This feature does not impact the behavior of other patterns including a user-defined NX type pattern defined explicitly in XML. This feature is only applicable when using the NX runtime pattern.
A 151 equidistant tooth crank encoder that runs a single tooth synchronizing companion via its cam is one example of such an encoder system.
Synchronizer slip allows the application to define a runtime tunable window within the cycle where the synchronizing event is expected to occur. This is referred to as the slip acceptance window. It is different from a Sync Companion Window in that it is defined relative to a qualified position about the cycle rather than relative to a key. Note that an NX pattern has a semi-unique key associated with each of its teeth so the Sync Companion Window is irrelevant for such a pattern.

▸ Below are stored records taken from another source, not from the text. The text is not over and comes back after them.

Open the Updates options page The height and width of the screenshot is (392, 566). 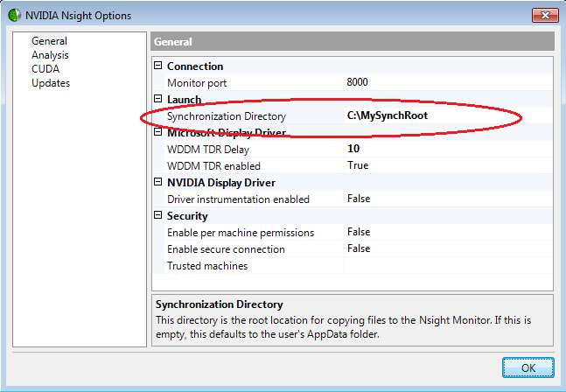[51, 83]
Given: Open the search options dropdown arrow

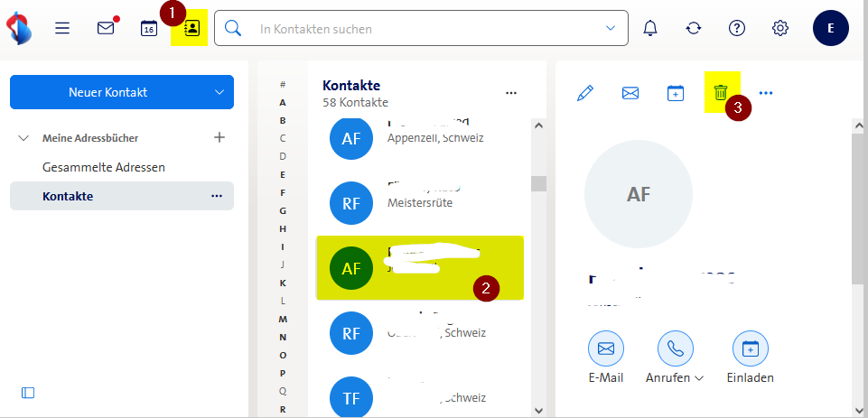Looking at the screenshot, I should pos(610,28).
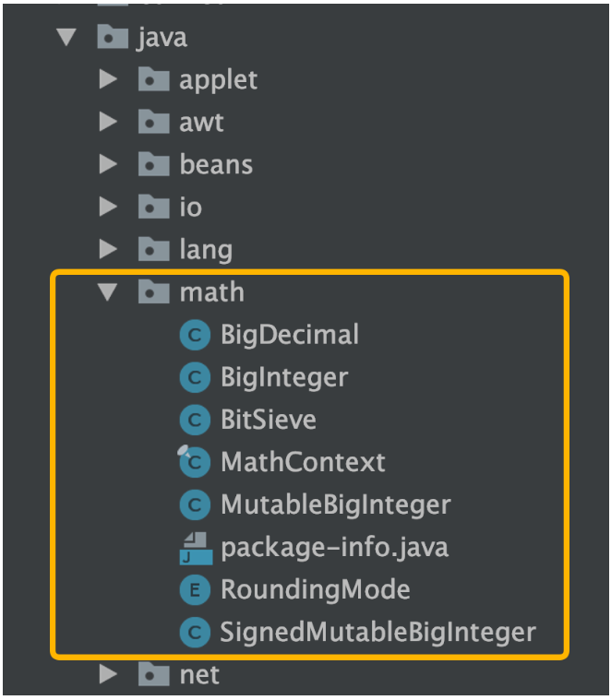This screenshot has height=700, width=611.
Task: Expand the net package
Action: (x=108, y=674)

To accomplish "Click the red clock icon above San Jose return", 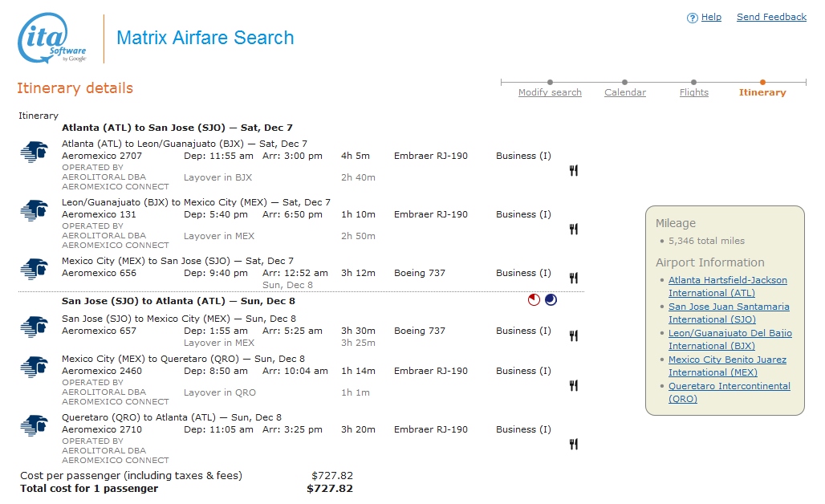I will 534,299.
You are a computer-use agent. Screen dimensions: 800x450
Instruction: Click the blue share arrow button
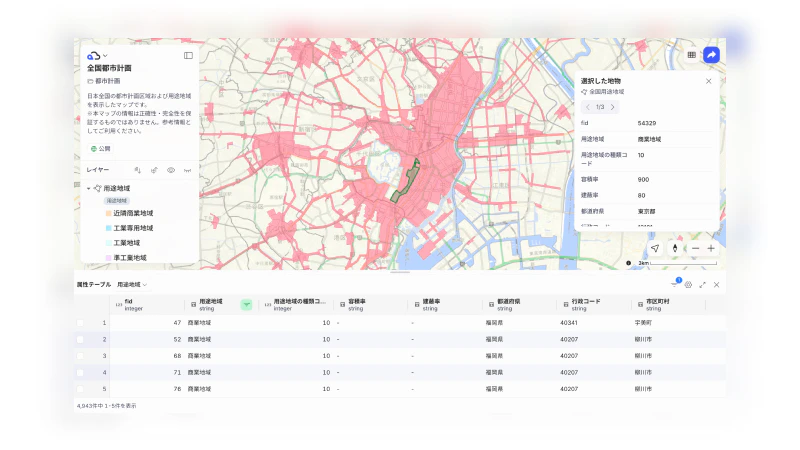(x=711, y=55)
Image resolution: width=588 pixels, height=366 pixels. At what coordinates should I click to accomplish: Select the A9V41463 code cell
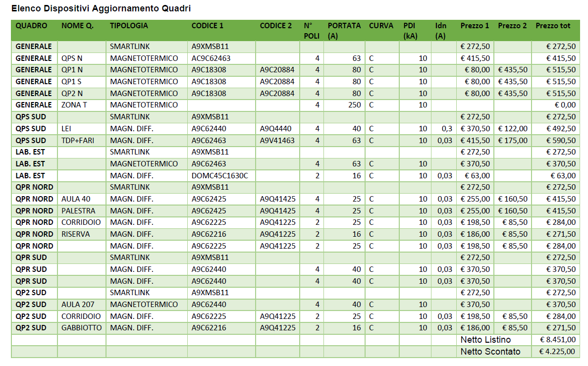[x=277, y=140]
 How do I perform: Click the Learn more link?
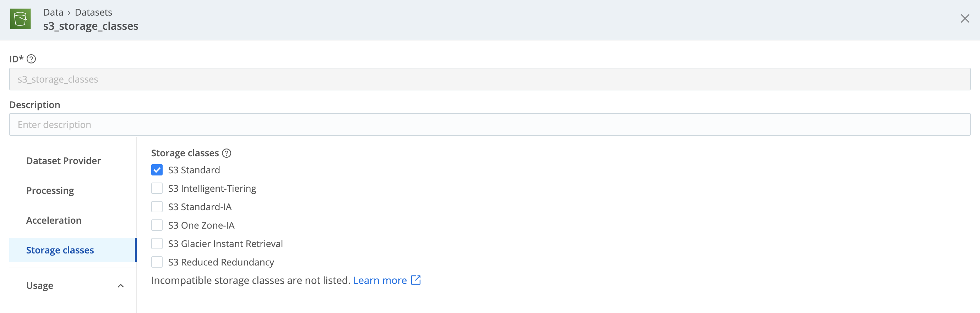coord(380,280)

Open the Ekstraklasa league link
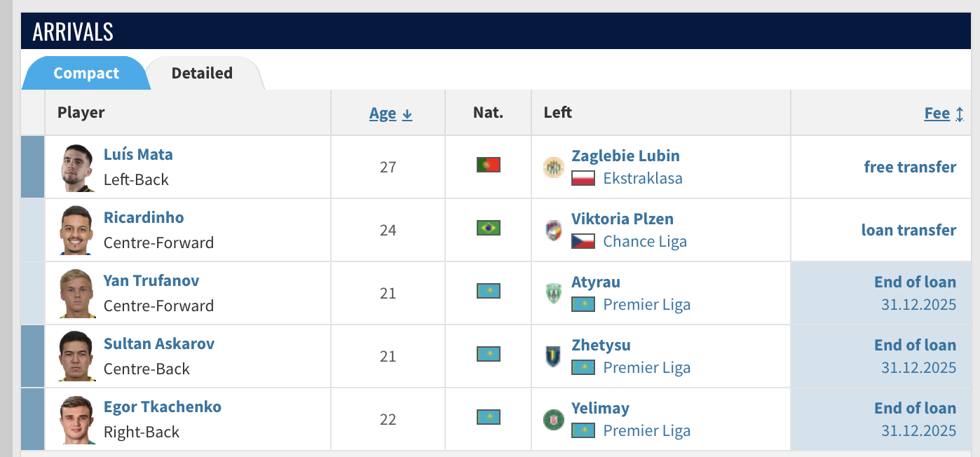coord(643,178)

That an NX pattern has semi-unique keys on each of its teeth means that the encoder system needs to be told when the observed synchronization is considered appropriate. This is referred to as qualification and is supplied by the application via the Qualify signal. The encoder system will behave in the traditional manner (as if the block had not even been included in a model) until the application qualifies the synchronization. Qualification might be as simple as observing some number of revolutions without any errors.
Qualification is runtime controlled so the application can choose to remove qualification at any point in time, which will restore traditional operation.

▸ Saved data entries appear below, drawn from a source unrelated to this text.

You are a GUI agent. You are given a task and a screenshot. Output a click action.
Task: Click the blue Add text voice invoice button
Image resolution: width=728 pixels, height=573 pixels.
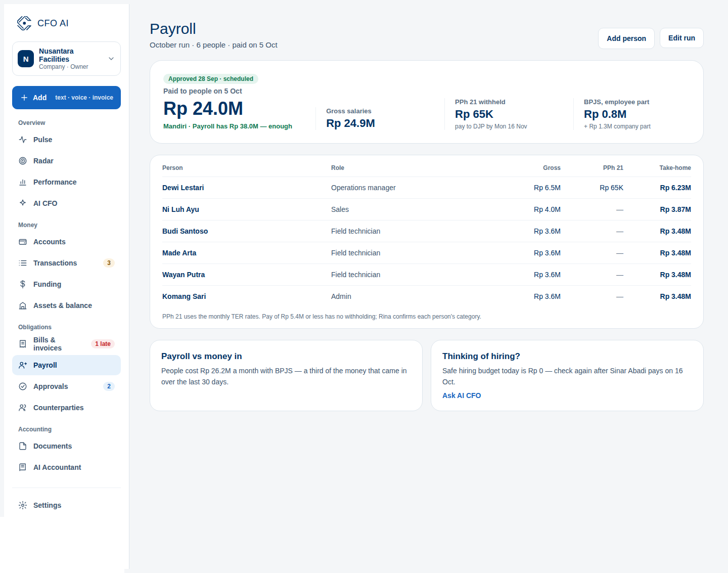click(x=66, y=98)
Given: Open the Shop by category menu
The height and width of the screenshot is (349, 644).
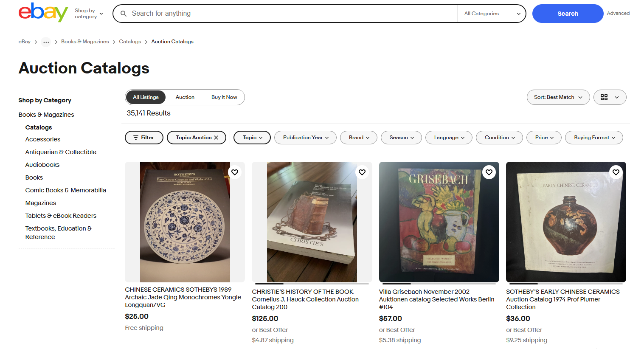Looking at the screenshot, I should [89, 14].
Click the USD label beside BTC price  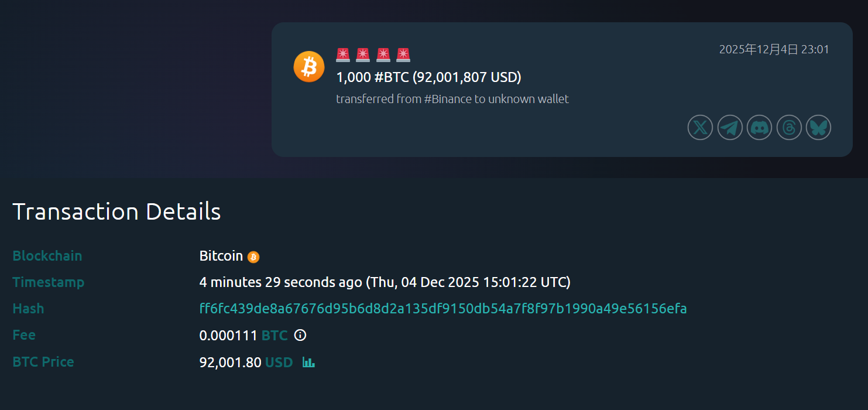pos(279,363)
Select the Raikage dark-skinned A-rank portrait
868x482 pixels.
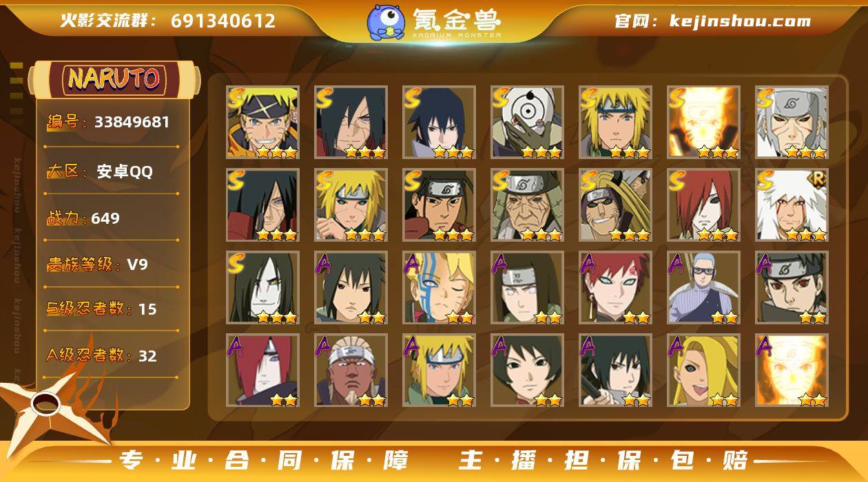[x=351, y=370]
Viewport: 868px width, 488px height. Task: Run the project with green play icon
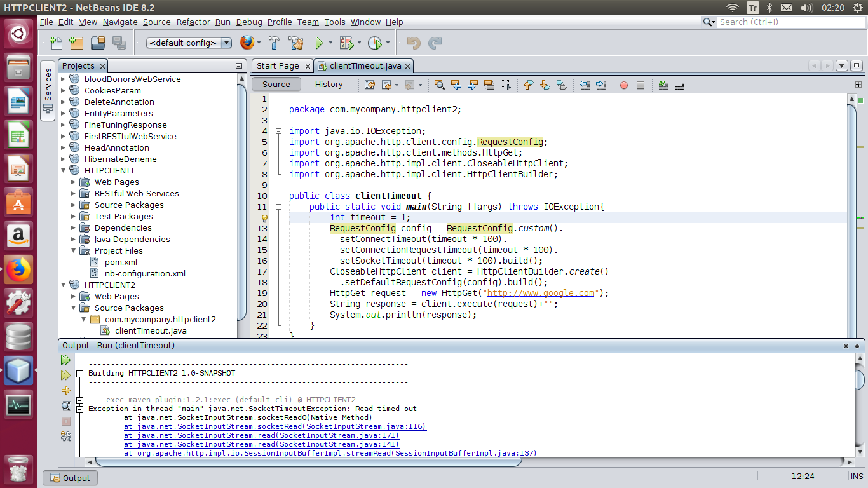[x=319, y=43]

The Request Advance and Request Retard signals are used to set the slip acceptance window. Advance defines the region ahead of the qualified synchronization point that an observed synchronization event is still considered acceptable and retard defines the region behind the qualified synchronization point.
The slip acceptance window resolves to teeth within the encoder's implementation. The engineering values are converted to teeth values and the impact of rounding reflected in the reported Allowed Advance and Allowed Retard values. Slip is always calculated relative to a physical tooth so a non-zero value of retard will immediately translate to a non-zero tooth value for retard. Conversely advance will always have the region that proceeds the physical tooth and so requesting zero will still result in a non-zero value for acceptable advance.

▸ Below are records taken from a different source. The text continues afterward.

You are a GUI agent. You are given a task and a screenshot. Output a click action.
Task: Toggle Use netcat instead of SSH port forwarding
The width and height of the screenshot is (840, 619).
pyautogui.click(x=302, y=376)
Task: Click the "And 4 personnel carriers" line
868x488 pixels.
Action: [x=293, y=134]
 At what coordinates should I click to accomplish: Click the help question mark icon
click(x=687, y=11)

Once qualified, a synchronization events that is observed outside of the slip acceptance window is ignored (and a slip fault flagged) such that there is no impact to the tracked position. In most cases a synchronization fault can't result while the source is considered qualified.
Some variants of an NX have a high tooth count and are used with synchronizing sources that have a degree of slip in their assembly. Such systems, during their normal operation, experience a change in phase of the synchronizing event. Such phase changes, when experienced by MotoHawk's traditional implementation of an NX encoder with synchronizer, would see the encoder source issue synchronization faults and attempt to re-synchronize to the new event. This is problematic if the phase change is system induced and unavoidable.
This feature allows the situation like the one illustrated above to be handled without generating any errors. The Request Advance and Request Retard signals offered by this block allow the region of legal phase change to be defined. Observed synchronization events that occur within this region are considered legal while the encoder system is marked as qualified without resulting in any errors. The Synchronizer Slip Get block provides a method to monitor actual position of the synchronizer and can be used to tune the size of the slip acceptance window.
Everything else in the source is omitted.